Pixel coordinate grounding data:
____
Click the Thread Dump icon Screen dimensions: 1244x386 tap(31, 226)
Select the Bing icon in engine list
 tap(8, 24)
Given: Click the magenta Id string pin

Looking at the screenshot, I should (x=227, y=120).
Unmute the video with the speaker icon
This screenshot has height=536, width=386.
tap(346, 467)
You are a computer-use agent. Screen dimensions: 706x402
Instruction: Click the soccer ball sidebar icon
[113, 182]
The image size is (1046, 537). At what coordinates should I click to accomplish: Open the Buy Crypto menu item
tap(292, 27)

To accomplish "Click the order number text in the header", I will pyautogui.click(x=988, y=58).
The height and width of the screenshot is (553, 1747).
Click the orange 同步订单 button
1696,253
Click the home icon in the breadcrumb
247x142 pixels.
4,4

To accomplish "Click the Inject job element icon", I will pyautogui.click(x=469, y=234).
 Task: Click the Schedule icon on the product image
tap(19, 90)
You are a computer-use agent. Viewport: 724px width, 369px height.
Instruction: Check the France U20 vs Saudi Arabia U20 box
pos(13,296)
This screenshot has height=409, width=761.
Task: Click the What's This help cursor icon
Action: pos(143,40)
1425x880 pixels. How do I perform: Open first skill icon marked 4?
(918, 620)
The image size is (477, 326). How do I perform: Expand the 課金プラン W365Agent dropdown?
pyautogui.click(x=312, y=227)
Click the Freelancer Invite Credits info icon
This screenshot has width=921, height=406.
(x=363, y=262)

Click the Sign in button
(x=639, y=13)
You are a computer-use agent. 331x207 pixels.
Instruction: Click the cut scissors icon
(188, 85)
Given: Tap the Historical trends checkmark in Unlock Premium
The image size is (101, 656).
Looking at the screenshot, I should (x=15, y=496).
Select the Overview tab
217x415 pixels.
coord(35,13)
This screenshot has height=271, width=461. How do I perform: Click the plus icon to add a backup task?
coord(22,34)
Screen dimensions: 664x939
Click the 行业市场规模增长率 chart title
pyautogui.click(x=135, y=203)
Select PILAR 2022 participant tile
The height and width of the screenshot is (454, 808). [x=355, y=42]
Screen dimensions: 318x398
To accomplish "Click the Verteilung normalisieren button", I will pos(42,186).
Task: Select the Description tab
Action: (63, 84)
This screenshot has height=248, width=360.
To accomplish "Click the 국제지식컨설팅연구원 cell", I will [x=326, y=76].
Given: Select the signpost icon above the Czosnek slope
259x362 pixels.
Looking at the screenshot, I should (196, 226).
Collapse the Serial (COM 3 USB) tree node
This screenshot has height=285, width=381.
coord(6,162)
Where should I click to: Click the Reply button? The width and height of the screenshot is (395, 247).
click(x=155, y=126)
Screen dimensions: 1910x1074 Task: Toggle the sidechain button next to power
____
Instructions to follow: Wherever "dimensions" occurs in the entries above, copy the line it sits on.

Written reply:
Click the Thread Dump icon Screen dimensions: 1244x386 tap(31, 226)
You are a computer-use agent. Screen dimensions: 706x402
Screen dimensions: 664x939
Screen dimensions: 318x398
Screen dimensions: 1910x1074 Task: Toggle the sidechain button next to power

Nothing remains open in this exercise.